Стол был накрыт на троих человек. Десять свечек на блюде вокруг свадебного пирога догорели и оплыли. Ксения, как была в нарядном светлом платье, спала на диване. Волнистая прядь ее светлых, коротко остриженных волос упала на глаза. Немного приоткрытый рот и яркий румянец делали ее похожей на девочку-подростка, а подложенная под щеку ладонь дополняла это впечатление.
Ксения работала в сорока километрах от Москвы начальником хирургического отделения большого военного госпиталя. Она поднималась каждый день в шесть часов утра и очень уставала. Затянувшееся ожидание сморило ее, и она незаметно уснула.
25
ДЖЕНТЛЬМЕН
Всю эту ночь Машенька не спала и лишь под утро забылась коротким и беспокойным сном. Когда она проснулась и, набросив халатик, вышла в коридор, отцовской шинели на вешалке не было — сегодня Андрей Дмитриевич уехал в институт еще раньше обычного.
Медленно она открыла дверь в отцовскую комнату. На письменном столе лежал ролик пленки. Она посмотрела несколько первых кадров, репродукции с чертежей зенитного орудия, затем свернула пленку, вышла из кабинета и стала одеваться.
Когда Машенька шла от платформы электрической железной дороги в сторону Первой просеки, сердце ее билось ровными, спокойными ударами, она шла выполнить свой долг и все-таки…
Роггльс не оставил ей ни малейшей надежды и все-таки… маленький, едва ощутимый, чуть теплящийся огонек надежды еще немного грел ее остывшее и оскорбленное сердце.
День был мглистый. Шел редкий крупный снег. За несколько дней оттепели дорога стала рыхлой, ноги проваливались сквозь тонкий наст, идти было трудно и утомительно. Машенька не торопилась. «К чему? — думала она. — Раньше или позже, не все ли равно?»
Вот и глухой забор. Она с трудом, поднявшись на носки, просовывает руку в щель над калиткой, достает бечеву и поднимает щеколду. Когда она идет по запорошенной дорожке, стиснутой со всех сторон большими сугробами снега и буйной зарослью ельника, то чувствует, как утихшее было волнение поднимается вновь. Бетховенская четырехзвучная фраза опять вспоминается ей. Она слышит биение крови в висках, и эти удары переходят в ее воображении в предостерегающие взволнованные такты симфонии.

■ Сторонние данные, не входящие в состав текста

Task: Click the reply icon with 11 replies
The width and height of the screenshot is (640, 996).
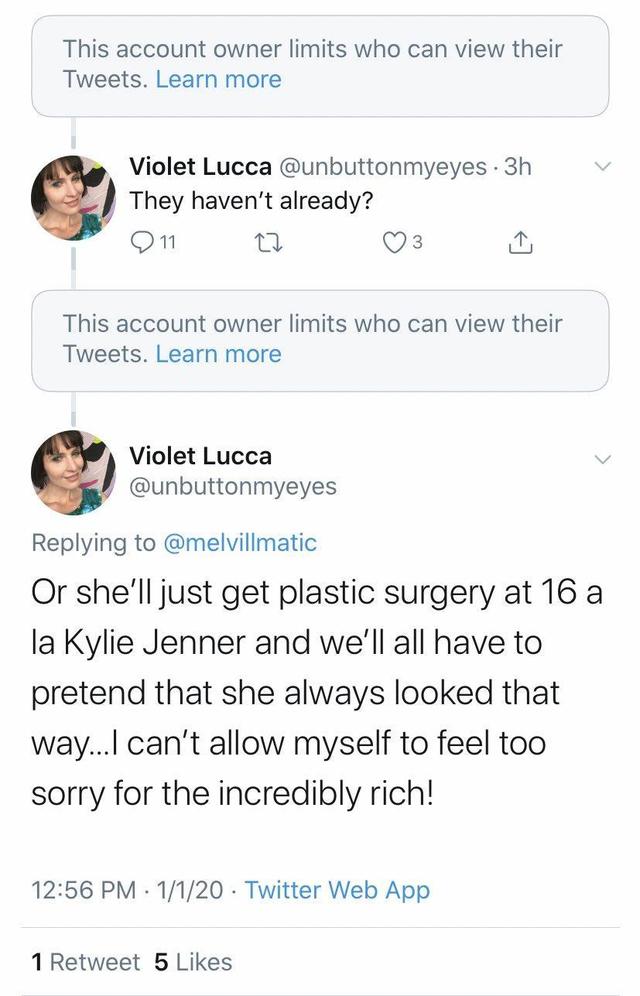Action: pyautogui.click(x=143, y=241)
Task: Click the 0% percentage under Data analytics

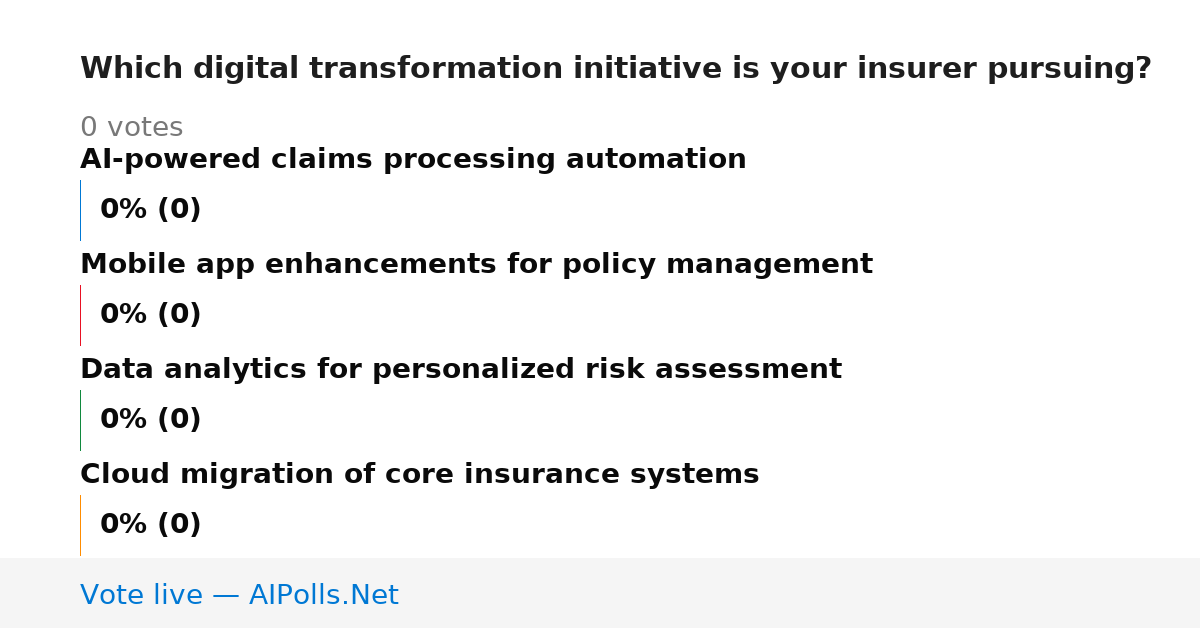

Машенька без стука открывает дверь и, машинально отряхнув у порога ноги, входит в комнату. Здесь все так же холодно. Печь не топлена. Роггльс спит сидя в кресле, ноги его закрыты пледом. Светится красным, дрожащим светом стоящий рядом с ним на полу электрический камин.
Она открывает сумочку и достает ролик пленки. Замок сумочки издает громкий металлический звук. Роггльс открывает глаза и некоторое время непонимающе смотрит на Машу, затем глаза его приобретают знакомый теплый взгляд и в углах губ дрожит сдерживаемая улыбка. Он протягивает к ней руку, и она, по-своему понимая этот жест, молча вкладывает в его руку ролик. Роггльс так же, как и она сегодня утром, просматривает несколько кадров негатива, затем, уже не сдерживая улыбки, открыв чугунную дверку, швыряет ролик пленки в печь.
Подумав, он говорит:
— Пожалуй, это глупо — придет сынишка коменданта топить печь, найдет эту пленку и… Тогда мы оба с тобой окажемся в глупом положении. Пленку надо сжечь. — Он вновь открыл дверцу печи, нашел ролик и, развернув его, сунул кончик пленки в электрический камин.
Угрожающе шипя и искрясь, огонек поднялся по пленке, вот пламя подобралось к его руке. Роггльс швырнул в печь горящий остаток пленки и шумно захлопнул чугунную дверку.
У Машеньки на все хватило сил. У нее хватило сил прожить эти сутки, прошедшие со времени их последней встречи. Она, не чувствуя слабости, пришла сюда и протянула ему репродукцию чертежей. Но сейчас силы изменяют ей. На нее обрушивается такая лавина чувств, что Патрик едва успевает поддержать ее. У Машеньки кружится голова, и, не думая ни о чем, вся отдаваясь нахлынувшему чувству, она отвечает на его поцелуи, все больше и больше пьянея и теряя голову.
Патрик обнял ее и сказал — эта фраза запомнилась ей на всю жизнь, навсегда: «Прости меня, Машенька, за мою жестокость. Ты должна мне верить, девочка. Я джентльмен в лучшем смысле этого слова».